[September 22, 2011] Paul Kolker: Tints and Shades Redux is an exhibition of dot paintings, prints and light sculpture is about how color is perceived in relation to its presentation. In this show, Kolker explores the question of the aesthetic values of perceived color through new dot paintings made in his limited color palette, but in tints and shades painted on black, white or grayscale background fields.
Paul Kolker tints-shades-bezold-noir © 2011 Paul Kolker. All rights reserved.
Image above: tints and shades bezold noir, 2011; Image right: tints and sahdes bezold blanc, 2011
Kolker paints or prints dots of solitary color. His palette is minimal, consisting of red, green, blue and yellow; the physiological human vision colors. Although he adheres to the aesthetic purity of color unmixed with another color and painted in the shape of minimal geometric forms, he creates a myriad of tints and shades producing a gamut of pastel-like colors. Tints are colors mixed with white; shades, with black. Mixing with both black and white effects a grayscale. The resultant visual effect of painted dots in tints and shades is reminiscent of the eighteenth-century pastelists, who using crayons explored a faster and less expensive way than painting in oils to effect portraiture. The crayons were fabricated with colors mixed with chalk, lamp-black or combinations of black and white, also producing a grayscale of tints and shades.

Tints and Shades Redux, 2011, installation views

However, Kolker further developed his minimalist style of painting for other reasons besides his adherence to elemental colors and minimal shapes and forms. As far back as 1975, the alignment grid of his three color tube front end projector television became the root basis for his art. By zooming up close to the screen, the image appeared to be an abstraction of colored dots; while from afar it no longer appeared pixelated, but in fact it became a sharp, clear and more highly defined photographic image. Thus, parallax, that zoom apparatus of our digital age, and the television, computer and cell phone screens and their dot arrays have become iconic of Kolker’s works.
Like the pastel portrait artists who drew solitary strokes of color laid down next to the other or each over the other, creating a gamut of complex colors through optical color mixing, Kolker achieves a similar effect with his colored dots. His works are large in scale and modular. He uses fractal graphics programs to fractionate and deconstruct a photographic image into grids of dots, squares, lines, curves or loops. Using screen printing or plotter-scanner vector cuts he reconstructs the image into a painting of fractionated colors. A grid of black or white circumscribes the colored dots, much like the sub-pixels of a liquid crystal display, plasma or LED screen, or the phosphors of the cathode-ray tube as viewed in a dark field. In this manner he creates paintings which appear abstract up close and highly defined when viewed from afar; high definition photographs which are pixellated with dots of solitary colors; and light box sculptures using LED lights and images iterating ad infinitum. This iterative process, employing a reconstruction of fractionated shapes and color, Kolker calls ‘fracolor’ in attribution to Benoit Mandelbrot and his fractal geometry of repeating shapes and forms.

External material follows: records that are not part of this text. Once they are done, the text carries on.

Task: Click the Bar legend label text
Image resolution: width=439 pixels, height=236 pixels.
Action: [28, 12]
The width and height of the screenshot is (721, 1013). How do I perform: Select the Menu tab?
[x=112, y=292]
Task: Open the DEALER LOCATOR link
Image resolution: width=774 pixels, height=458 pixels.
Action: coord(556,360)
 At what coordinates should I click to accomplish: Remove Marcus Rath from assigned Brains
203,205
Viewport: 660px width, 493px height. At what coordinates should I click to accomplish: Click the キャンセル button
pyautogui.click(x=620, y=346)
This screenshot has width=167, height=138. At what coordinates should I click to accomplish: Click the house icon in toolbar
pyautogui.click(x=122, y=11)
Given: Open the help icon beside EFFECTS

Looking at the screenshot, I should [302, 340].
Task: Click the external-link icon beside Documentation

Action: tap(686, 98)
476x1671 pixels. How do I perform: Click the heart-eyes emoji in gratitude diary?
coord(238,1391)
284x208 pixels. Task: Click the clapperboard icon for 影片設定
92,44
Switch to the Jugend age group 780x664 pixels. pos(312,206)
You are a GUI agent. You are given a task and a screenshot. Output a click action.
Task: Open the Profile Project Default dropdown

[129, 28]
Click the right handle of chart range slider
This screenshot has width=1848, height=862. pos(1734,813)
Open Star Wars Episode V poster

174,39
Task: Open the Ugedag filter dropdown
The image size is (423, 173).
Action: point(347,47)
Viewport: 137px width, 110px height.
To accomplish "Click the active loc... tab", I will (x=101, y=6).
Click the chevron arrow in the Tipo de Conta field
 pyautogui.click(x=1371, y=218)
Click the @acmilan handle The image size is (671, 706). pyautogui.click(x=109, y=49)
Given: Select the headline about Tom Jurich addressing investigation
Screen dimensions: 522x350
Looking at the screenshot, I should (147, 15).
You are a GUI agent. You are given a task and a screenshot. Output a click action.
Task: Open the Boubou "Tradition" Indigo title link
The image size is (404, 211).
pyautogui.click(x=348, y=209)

Depicted above are details of two large scale paintings in the show. To the left, tints and shades, bezold noir; and to the right tints and shades, bezold blanc. Each are painted with colors of identical mixing formulas, but one is painted on a black field and the other on white. Each produces a distinctive optical color mixing effect, as originally described by Wilhelm von Bezold more than a century ago.

Also, in the show of thirty works, are a series of ‘ishi eight’ dot paintings, (based on an Ishihara color vision chart testing the viewer’s ability to discern the number eight) in which the artist further explores the aesthetic as well as physiological determinatives of how we perceive color; and how some of us, mainly some men, are color blinded in distinguishing certain tints and shades of red and green.

Paul Kolker: Tints and Shades Redux — Opening reception September 22, 2011.